• _Work to complete_: Transcribe the data that follows precisely, omitting nothing.

[Data extracts]

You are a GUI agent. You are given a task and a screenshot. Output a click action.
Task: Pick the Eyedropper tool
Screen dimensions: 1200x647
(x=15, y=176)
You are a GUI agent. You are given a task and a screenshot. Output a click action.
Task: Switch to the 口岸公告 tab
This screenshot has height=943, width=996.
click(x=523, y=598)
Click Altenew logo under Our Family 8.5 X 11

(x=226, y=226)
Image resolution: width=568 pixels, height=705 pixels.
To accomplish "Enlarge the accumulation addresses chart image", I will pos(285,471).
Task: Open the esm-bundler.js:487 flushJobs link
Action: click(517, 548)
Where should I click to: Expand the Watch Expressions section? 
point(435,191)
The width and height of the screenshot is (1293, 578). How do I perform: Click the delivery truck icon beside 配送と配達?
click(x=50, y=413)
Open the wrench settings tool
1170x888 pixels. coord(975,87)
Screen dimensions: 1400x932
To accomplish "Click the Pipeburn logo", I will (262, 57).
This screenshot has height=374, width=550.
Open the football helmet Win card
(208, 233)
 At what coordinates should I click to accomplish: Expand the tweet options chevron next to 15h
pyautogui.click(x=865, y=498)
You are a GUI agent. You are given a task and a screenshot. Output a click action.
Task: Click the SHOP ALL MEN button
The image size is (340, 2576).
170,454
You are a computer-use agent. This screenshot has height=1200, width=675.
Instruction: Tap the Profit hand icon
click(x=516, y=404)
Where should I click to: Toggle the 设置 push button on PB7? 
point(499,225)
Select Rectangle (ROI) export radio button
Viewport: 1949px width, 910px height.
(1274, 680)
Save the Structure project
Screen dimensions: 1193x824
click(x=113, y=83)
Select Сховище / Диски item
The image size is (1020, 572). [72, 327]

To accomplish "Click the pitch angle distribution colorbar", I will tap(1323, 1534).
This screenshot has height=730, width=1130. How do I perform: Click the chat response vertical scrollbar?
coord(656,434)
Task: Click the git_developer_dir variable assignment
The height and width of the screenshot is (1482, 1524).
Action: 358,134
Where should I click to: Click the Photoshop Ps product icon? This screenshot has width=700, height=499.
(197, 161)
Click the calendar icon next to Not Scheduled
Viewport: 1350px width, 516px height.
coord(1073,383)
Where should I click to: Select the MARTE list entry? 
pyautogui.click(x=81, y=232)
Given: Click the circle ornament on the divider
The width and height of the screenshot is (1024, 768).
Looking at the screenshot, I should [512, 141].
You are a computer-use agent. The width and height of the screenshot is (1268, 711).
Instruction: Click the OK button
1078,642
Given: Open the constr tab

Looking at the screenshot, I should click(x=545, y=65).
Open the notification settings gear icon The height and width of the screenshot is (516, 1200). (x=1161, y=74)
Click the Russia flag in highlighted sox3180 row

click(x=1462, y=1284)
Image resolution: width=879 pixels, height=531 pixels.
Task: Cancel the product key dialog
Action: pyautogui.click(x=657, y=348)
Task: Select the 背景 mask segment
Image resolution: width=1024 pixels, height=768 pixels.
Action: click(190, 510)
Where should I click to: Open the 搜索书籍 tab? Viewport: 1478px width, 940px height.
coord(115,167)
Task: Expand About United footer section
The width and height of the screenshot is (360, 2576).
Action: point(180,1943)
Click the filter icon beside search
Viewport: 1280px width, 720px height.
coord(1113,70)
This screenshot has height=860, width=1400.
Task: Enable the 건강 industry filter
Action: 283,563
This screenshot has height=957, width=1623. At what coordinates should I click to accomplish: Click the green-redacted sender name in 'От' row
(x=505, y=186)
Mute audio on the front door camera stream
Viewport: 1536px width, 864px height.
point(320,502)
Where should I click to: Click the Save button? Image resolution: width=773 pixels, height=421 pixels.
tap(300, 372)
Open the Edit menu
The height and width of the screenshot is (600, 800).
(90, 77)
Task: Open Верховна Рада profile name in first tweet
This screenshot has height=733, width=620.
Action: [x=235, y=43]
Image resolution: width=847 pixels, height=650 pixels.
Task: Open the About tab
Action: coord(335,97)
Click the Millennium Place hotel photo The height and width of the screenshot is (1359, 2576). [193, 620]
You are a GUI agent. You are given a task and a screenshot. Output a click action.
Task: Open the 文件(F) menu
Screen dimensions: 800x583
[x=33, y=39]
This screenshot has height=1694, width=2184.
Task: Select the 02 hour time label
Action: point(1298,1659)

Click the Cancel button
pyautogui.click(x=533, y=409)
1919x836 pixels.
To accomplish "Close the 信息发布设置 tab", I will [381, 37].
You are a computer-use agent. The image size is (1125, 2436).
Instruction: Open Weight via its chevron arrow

[/Data extracts]

• _Written response_:
You are a GUI agent. You are given a task and a screenshot. Output a click action.
Task: Pick the Eyedropper tool
Screen dimensions: 1200x647
(x=15, y=176)
You are a GUI agent. You are given a task and a screenshot. Output a click action.
Task: Switch to the 口岸公告 tab
This screenshot has height=943, width=996.
click(x=523, y=598)
Click Altenew logo under Our Family 8.5 X 11

(x=226, y=226)
Image resolution: width=568 pixels, height=705 pixels.
To accomplish "Enlarge the accumulation addresses chart image", I will pos(285,471).
Task: Open the esm-bundler.js:487 flushJobs link
Action: click(517, 548)
Where should I click to: Expand the Watch Expressions section? 
point(435,191)
The width and height of the screenshot is (1293, 578). How do I perform: Click the delivery truck icon beside 配送と配達?
click(x=50, y=413)
Open the wrench settings tool
1170x888 pixels. coord(975,87)
Screen dimensions: 1400x932
To accomplish "Click the Pipeburn logo", I will (262, 57).
This screenshot has height=374, width=550.
Open the football helmet Win card
(208, 233)
 At what coordinates should I click to accomplish: Expand the tweet options chevron next to 15h
pyautogui.click(x=865, y=498)
You are a GUI agent. You are given a task and a screenshot. Output a click action.
Task: Click the SHOP ALL MEN button
The image size is (340, 2576).
170,454
You are a computer-use agent. This screenshot has height=1200, width=675.
Instruction: Tap the Profit hand icon
click(x=516, y=404)
Where should I click to: Toggle the 设置 push button on PB7? 
point(499,225)
Select Rectangle (ROI) export radio button
Viewport: 1949px width, 910px height.
(1274, 680)
Save the Structure project
Screen dimensions: 1193x824
click(x=113, y=83)
Select Сховище / Диски item
The image size is (1020, 572). [72, 327]

To accomplish "Click the pitch angle distribution colorbar", I will tap(1323, 1534).
This screenshot has height=730, width=1130. How do I perform: Click the chat response vertical scrollbar?
coord(656,434)
Task: Click the git_developer_dir variable assignment
The height and width of the screenshot is (1482, 1524).
Action: 358,134
Where should I click to: Click the Photoshop Ps product icon? This screenshot has width=700, height=499.
(197, 161)
Click the calendar icon next to Not Scheduled
Viewport: 1350px width, 516px height.
coord(1073,383)
Where should I click to: Select the MARTE list entry? 
pyautogui.click(x=81, y=232)
Given: Click the circle ornament on the divider
The width and height of the screenshot is (1024, 768).
Looking at the screenshot, I should [512, 141].
You are a computer-use agent. The width and height of the screenshot is (1268, 711).
Instruction: Click the OK button
1078,642
Given: Open the constr tab

Looking at the screenshot, I should click(x=545, y=65).
Open the notification settings gear icon The height and width of the screenshot is (516, 1200). (x=1161, y=74)
Click the Russia flag in highlighted sox3180 row

click(x=1462, y=1284)
Image resolution: width=879 pixels, height=531 pixels.
Task: Cancel the product key dialog
Action: pyautogui.click(x=657, y=348)
Task: Select the 背景 mask segment
Image resolution: width=1024 pixels, height=768 pixels.
Action: click(190, 510)
Where should I click to: Open the 搜索书籍 tab? Viewport: 1478px width, 940px height.
coord(115,167)
Task: Expand About United footer section
The width and height of the screenshot is (360, 2576).
Action: point(180,1943)
Click the filter icon beside search
Viewport: 1280px width, 720px height.
coord(1113,70)
This screenshot has height=860, width=1400.
Task: Enable the 건강 industry filter
Action: 283,563
This screenshot has height=957, width=1623. At what coordinates should I click to accomplish: Click the green-redacted sender name in 'От' row
(x=505, y=186)
Mute audio on the front door camera stream
Viewport: 1536px width, 864px height.
point(320,502)
Where should I click to: Click the Save button? Image resolution: width=773 pixels, height=421 pixels.
tap(300, 372)
Open the Edit menu
The height and width of the screenshot is (600, 800).
(90, 77)
Task: Open Верховна Рада profile name in first tweet
This screenshot has height=733, width=620.
Action: [x=235, y=43]
Image resolution: width=847 pixels, height=650 pixels.
Task: Open the About tab
Action: coord(335,97)
Click the Millennium Place hotel photo The height and width of the screenshot is (1359, 2576). [193, 620]
You are a GUI agent. You are given a task and a screenshot. Output a click action.
Task: Open the 文件(F) menu
Screen dimensions: 800x583
[x=33, y=39]
This screenshot has height=1694, width=2184.
Task: Select the 02 hour time label
Action: point(1298,1659)

Click the Cancel button
pyautogui.click(x=533, y=409)
1919x836 pixels.
To accomplish "Close the 信息发布设置 tab", I will [381, 37].
You are a computer-use agent. The image size is (1125, 2436).
Instruction: Open Weight via its chevron arrow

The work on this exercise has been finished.